#### Excerpted passage
Good for you! That was a truly loving act.

Regarding not broaching the subject for 4 months, it made me wonder. Are you not broaching it out of a true sense of love and service to her, or is it because you don’t want to feel uncomfortable because you don’t want to be perceived as “pushy”?

I’d recommend talking the issue over with your priest. If the core motivation is love and service, then that is proabably what you should do. If the core motivation is fear of rejection or embarassment or anything else related to self instead of selfishness, then I would re-think the question.

After all, it is hard to change a habit – any habit – after 40-some years. She may very well need support and encouragement to persist in daily prayer every day, not in four months.

It brings to mind that someone coming to AA for the first time isn’t told to kick the habit and come back in four months to let us know how it went. They are told to come to a meeting every day to receive love, support and encouragement.
 
MJE,
You are a good friend to offer that type of advice of saying the rosary. Maybe you can suggest a time where you can say it together and help her over the initial process.
########
■ **Study questions**
• 1. Please sum up the prayer-advice post in two sentences.
• 2. Copy the part of the prayer-advice post that begins at the words "It brings to" and stops after "the initial process.".
• 3. Carry on the prayer-advice post from its final sentence.
You won't need the lines that come after the prayer-advice post.
#### Dataset excerpts
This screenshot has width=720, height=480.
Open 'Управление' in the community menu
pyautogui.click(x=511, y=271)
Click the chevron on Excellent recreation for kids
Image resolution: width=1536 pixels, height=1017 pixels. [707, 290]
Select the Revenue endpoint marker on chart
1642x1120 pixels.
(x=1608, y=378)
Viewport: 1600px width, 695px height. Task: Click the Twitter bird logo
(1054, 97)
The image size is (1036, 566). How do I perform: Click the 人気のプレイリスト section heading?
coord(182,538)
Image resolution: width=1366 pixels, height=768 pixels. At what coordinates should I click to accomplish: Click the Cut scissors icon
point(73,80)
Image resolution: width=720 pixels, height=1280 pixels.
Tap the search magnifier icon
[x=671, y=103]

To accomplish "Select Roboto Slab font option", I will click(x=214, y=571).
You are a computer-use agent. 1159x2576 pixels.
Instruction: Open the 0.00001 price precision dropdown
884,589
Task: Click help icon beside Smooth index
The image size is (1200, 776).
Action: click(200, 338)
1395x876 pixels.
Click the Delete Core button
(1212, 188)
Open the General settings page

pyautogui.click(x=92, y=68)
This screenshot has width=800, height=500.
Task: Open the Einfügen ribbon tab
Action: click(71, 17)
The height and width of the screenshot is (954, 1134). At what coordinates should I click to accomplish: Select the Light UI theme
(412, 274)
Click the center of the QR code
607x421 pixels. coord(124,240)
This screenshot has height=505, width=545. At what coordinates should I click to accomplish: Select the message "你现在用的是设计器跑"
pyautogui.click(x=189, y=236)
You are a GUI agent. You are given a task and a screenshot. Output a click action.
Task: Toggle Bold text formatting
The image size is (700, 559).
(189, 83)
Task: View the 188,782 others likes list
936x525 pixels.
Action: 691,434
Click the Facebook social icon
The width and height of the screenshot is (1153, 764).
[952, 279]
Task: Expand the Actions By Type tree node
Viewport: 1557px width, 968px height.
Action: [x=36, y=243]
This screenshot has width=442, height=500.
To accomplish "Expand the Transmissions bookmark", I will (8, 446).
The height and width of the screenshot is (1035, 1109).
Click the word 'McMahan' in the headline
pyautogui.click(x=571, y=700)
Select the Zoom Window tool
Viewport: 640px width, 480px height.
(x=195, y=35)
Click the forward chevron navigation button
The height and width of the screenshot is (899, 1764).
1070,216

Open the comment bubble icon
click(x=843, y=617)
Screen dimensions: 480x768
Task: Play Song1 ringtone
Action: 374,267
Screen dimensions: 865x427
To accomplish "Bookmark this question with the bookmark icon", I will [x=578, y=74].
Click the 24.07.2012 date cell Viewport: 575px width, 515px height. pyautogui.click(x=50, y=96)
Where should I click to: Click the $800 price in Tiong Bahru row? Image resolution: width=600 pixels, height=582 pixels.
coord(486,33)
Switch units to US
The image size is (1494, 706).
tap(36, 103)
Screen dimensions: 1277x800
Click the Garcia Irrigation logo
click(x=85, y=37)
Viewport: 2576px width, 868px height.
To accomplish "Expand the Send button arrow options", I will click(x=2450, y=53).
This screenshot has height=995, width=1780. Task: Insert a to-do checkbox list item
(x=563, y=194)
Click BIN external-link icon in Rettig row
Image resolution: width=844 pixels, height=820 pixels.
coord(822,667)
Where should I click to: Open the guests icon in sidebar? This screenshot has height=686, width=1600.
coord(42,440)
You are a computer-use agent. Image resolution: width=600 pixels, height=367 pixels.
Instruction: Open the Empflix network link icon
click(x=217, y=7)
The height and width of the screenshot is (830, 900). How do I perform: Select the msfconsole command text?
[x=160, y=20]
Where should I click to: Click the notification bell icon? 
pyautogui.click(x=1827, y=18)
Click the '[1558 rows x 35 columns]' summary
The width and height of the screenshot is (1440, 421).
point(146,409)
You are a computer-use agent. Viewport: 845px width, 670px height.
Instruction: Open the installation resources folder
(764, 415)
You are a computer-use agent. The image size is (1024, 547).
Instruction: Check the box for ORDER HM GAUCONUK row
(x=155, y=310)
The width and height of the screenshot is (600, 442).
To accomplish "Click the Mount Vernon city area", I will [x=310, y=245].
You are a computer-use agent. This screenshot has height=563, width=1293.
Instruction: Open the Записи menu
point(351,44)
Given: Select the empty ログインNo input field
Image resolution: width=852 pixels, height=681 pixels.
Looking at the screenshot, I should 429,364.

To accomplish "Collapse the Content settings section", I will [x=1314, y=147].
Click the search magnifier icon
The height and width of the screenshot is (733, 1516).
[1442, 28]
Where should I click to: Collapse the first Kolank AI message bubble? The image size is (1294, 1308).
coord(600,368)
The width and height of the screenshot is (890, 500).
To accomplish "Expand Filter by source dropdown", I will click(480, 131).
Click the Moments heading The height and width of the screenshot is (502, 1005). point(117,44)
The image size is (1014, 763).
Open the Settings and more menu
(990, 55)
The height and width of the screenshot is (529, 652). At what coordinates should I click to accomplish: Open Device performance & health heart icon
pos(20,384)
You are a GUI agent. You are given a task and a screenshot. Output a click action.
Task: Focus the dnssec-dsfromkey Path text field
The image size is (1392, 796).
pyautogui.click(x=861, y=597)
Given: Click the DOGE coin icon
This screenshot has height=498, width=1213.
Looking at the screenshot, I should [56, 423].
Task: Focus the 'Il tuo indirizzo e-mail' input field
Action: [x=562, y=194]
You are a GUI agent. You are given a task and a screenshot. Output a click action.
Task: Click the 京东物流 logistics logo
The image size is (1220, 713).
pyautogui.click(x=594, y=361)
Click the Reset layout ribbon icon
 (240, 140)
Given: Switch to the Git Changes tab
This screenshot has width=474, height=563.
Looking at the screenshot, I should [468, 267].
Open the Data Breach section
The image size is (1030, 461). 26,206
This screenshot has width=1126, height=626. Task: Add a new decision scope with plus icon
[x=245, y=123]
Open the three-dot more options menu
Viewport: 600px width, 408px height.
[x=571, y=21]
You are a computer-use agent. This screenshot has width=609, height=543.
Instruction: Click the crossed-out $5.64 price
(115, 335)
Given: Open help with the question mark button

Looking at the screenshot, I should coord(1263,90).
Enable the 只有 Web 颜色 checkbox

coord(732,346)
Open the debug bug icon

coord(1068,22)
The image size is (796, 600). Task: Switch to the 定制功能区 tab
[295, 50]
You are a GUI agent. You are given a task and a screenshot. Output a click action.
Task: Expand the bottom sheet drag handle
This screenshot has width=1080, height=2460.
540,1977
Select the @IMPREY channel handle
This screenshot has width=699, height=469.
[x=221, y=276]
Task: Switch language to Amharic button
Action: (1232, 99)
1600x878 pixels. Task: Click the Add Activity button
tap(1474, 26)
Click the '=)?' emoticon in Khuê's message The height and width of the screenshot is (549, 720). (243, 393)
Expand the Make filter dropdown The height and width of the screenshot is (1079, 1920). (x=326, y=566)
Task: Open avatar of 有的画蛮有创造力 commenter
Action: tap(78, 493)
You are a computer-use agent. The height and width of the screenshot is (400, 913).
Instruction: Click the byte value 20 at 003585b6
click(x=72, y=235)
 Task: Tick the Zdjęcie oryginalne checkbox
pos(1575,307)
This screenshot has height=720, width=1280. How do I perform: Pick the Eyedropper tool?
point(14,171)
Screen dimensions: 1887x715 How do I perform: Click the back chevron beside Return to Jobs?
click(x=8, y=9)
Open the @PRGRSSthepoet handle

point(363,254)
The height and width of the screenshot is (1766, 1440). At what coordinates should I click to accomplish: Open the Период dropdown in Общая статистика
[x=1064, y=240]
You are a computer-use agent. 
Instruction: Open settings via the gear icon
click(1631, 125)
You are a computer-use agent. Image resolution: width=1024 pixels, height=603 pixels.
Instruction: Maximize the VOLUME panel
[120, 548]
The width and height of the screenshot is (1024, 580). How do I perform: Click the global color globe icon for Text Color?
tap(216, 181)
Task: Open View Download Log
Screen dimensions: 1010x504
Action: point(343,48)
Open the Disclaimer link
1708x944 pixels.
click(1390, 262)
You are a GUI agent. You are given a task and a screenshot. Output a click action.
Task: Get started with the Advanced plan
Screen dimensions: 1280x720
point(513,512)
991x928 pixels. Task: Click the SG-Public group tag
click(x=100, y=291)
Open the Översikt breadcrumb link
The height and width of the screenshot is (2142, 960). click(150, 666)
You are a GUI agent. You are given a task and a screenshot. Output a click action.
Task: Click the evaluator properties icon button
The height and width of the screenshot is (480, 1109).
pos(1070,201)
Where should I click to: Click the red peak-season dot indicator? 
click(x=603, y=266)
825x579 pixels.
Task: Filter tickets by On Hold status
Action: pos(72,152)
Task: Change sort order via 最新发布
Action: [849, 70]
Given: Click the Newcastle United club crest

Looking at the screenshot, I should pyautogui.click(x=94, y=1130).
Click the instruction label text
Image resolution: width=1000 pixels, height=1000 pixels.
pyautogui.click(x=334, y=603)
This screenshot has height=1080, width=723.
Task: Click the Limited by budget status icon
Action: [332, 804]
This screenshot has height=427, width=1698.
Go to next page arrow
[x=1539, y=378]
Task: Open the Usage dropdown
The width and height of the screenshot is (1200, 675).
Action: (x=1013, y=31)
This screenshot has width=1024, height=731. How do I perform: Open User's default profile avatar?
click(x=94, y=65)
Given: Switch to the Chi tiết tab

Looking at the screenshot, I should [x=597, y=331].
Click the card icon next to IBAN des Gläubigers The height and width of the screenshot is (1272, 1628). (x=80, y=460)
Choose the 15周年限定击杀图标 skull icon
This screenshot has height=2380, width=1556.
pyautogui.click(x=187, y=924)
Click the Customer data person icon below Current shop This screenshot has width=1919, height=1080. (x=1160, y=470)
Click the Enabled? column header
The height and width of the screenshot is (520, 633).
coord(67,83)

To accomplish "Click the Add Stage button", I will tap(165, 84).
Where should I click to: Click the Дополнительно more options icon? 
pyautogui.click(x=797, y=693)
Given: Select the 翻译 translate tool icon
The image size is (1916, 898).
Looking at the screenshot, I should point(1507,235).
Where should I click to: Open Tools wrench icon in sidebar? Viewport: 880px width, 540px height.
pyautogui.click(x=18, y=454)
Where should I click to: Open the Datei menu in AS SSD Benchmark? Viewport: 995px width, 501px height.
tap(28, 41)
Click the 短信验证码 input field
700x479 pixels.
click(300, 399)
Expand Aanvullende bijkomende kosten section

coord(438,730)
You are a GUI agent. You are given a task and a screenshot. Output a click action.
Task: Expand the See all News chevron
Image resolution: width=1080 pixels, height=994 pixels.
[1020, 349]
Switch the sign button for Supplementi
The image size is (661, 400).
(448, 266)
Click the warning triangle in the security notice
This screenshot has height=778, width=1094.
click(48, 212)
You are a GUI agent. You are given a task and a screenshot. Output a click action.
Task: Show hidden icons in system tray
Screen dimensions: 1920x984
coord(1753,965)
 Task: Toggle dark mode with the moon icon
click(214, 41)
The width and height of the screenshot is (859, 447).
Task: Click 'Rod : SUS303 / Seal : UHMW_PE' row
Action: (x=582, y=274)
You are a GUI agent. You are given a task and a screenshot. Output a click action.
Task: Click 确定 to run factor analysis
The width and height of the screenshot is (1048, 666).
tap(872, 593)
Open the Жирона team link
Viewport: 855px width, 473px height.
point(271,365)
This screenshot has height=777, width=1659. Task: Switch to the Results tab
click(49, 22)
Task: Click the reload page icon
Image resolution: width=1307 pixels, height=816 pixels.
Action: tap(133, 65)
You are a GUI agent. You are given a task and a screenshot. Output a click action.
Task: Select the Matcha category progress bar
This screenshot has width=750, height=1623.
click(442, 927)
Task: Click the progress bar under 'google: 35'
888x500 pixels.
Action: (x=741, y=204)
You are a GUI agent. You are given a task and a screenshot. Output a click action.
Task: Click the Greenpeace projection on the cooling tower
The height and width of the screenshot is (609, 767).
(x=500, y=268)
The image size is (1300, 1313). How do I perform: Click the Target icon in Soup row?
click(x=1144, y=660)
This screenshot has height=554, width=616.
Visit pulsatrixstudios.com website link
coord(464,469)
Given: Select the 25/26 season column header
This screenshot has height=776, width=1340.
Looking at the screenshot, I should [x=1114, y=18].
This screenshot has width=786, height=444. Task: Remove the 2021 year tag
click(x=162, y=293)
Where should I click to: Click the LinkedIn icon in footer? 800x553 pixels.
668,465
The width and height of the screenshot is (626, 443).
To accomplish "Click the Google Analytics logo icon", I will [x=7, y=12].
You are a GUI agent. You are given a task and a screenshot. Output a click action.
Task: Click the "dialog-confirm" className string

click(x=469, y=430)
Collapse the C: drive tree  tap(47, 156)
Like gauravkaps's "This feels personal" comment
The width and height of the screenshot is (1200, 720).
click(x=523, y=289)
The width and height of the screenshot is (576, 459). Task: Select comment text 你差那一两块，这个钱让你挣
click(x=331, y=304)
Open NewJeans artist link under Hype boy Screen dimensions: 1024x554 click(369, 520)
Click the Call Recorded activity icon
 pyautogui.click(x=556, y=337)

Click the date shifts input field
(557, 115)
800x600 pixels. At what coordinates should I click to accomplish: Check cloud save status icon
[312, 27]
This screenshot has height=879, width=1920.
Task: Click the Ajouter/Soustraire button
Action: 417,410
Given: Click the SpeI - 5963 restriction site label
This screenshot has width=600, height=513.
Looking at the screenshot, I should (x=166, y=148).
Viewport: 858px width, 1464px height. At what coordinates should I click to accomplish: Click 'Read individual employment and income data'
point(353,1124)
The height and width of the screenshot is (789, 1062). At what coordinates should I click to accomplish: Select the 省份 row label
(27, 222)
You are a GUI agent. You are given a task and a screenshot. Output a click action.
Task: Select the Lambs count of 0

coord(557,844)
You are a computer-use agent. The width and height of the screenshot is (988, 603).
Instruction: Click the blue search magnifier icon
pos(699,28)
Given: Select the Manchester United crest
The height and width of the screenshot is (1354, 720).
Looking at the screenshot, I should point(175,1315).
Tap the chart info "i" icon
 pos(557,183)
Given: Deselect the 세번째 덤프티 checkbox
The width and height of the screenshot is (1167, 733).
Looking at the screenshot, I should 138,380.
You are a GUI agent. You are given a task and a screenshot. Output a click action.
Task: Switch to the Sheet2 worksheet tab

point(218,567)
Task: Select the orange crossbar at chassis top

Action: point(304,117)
########
■ **Answers by item**
• 1. The writer praises a loving act and asks whether waiting four months to raise the subject comes from love and service or from fear of seeming pushy, and recommends talking the issue over with a priest. Because a habit of 40-some years is hard to change and AA newcomers are told to come to a meeting every day, the writer says she may need support every day, and a note to MJE suggests saying the rosary together to help her through the initial process.

• 2.
It brings to mind that someone coming to AA for the first time isn’t told to kick the habit and come back in four months to let us know how it went. They are told to come to a meeting every day to receive love, support and encouragement.
 
MJE,
You are a good friend to offer that type of advice of saying the rosary. Maybe you can suggest a time where you can say it together and help her over the initial process.

• 3.
Giving her the “tool” was an awesome step, but you need to give her instructions on how to use the tool as well. Without help and your gentle guidance, she may well set it aside.
 
My reason for not bringing it up is to let this option hers and hers alone w/out being pushy. Even if she does not pursue it this time the option is there. And no it is not embarrassment or rejection. I have enough confidence in this advice and knowledge that she is lost but does not really know it as well as one on the outside looking in. By getting out of the way BVM has less interference and I am very sensitive to telling her w/out her asking for more. The analogy to AA is right on but again I want her to ask me or ? I do have another friend the same age who is sick w/ cancer and too Catholic in name only. I purchased her a Rosary and went to her home and prayed it with her. Will do it again. With her I have taken the bull by the horn and “directed” her on a # of occassions.